There are two churchyards, the upper for the burial of men, and the lower for women. Some of the gravestones show fragments of decoration. In the lower churchyard are also the remains of a structure thought to have been a minor chapel. In the upper churchyard a hogback tombstone, dating to around 1000, is traditionally said to be the burial place of St Blane. It indicates that the Norsemen who inhabited the site after the abandonment of the monastery converted to Christianity. The upper churchyard also holds the grave of Sir William Macewen (1848-1924), a surgeon who lived in the area.

A structure known as the "Devil's Cauldron", with walls 2.5 m thick and about 1.8 m high, is thought to have been either a part of the original monastery or an older dun.

The centre for Saint Bláán's cult had probably moved to the mainland to Dunblane in Strathearn under the influence of Viking attacks in the 9th century, perhaps like the movement of the relics of Saint Cuthbert to the bishopric of Lindisfarne and those of Saint Columba to the bishopric of Dunkeld. Despite this, it survived as a religious site to become one of only two parish churches on the island, the other being Rothesay; it was part of the diocese of the Isles, though perhaps originally in the diocese of Argyll.
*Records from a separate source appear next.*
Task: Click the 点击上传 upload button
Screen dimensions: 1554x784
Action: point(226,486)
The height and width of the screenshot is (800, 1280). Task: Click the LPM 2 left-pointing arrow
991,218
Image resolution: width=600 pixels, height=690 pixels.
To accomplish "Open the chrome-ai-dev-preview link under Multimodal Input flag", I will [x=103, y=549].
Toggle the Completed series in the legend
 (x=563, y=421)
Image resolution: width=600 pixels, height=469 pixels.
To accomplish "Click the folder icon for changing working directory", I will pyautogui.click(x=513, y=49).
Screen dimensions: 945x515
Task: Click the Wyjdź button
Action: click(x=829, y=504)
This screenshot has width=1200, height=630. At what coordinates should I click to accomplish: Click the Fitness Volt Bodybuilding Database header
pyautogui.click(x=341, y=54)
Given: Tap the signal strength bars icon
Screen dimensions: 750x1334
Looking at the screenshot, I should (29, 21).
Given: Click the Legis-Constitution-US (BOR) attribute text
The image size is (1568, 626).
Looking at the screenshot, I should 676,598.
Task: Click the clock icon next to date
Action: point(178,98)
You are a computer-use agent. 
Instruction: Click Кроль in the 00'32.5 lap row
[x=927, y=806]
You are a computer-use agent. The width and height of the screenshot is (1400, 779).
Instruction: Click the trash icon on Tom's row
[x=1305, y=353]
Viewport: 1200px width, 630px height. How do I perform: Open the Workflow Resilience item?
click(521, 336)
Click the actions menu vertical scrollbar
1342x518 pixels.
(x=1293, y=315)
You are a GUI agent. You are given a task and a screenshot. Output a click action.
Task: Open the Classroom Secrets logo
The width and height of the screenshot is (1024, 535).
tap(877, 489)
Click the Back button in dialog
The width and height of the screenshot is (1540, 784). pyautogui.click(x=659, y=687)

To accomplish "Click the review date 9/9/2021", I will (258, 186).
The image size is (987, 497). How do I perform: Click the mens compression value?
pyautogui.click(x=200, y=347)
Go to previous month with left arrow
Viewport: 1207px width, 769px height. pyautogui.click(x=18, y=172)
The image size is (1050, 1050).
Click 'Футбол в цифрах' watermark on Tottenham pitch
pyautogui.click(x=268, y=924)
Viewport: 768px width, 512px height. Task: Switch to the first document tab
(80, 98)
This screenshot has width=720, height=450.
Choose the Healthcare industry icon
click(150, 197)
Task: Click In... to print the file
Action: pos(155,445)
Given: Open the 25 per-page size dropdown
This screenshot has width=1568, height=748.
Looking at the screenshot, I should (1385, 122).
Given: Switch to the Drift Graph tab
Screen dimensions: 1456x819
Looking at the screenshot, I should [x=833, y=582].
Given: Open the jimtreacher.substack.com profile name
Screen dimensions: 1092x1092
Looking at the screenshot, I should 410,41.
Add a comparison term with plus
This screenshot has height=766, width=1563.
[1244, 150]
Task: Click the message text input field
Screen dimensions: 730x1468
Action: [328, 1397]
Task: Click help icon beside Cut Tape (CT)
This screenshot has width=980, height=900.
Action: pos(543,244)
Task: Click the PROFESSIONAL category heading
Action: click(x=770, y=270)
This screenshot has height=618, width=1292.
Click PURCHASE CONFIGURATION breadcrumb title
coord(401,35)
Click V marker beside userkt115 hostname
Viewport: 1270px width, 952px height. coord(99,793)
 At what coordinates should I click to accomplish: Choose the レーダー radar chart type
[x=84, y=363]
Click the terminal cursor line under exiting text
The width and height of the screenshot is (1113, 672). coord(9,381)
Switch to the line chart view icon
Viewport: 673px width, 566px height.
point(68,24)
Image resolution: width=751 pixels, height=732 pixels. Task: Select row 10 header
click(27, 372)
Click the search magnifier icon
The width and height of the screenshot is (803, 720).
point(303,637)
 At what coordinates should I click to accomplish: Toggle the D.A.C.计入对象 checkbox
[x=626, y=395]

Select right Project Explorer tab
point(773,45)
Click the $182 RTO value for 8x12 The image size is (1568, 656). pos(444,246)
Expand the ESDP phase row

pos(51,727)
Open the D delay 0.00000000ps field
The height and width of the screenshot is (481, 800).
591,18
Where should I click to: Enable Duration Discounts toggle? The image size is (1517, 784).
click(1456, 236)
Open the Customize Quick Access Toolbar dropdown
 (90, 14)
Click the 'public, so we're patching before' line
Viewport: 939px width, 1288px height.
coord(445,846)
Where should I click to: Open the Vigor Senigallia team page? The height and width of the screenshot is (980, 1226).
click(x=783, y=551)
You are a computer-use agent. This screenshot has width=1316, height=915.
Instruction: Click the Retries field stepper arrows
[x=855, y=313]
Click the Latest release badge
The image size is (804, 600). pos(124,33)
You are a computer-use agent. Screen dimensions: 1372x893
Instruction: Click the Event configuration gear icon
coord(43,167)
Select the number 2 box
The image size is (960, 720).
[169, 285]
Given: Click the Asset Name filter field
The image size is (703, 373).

Alan fitz Walter tried to grant the church to Paisley Abbey in 1204, but this grant does not appear to have been effective and it remained an independent parsonage until the 15th century. In 1463 it became a prebend for the newly created chapter of the diocese of the Isles, but in 1501 it was annexed to the Chapel Royal at Stirling, becoming in 1509 a prebend for the chancellorship of the Chapel Royal, the latter arrangement surviving beyond the Scottish Reformation.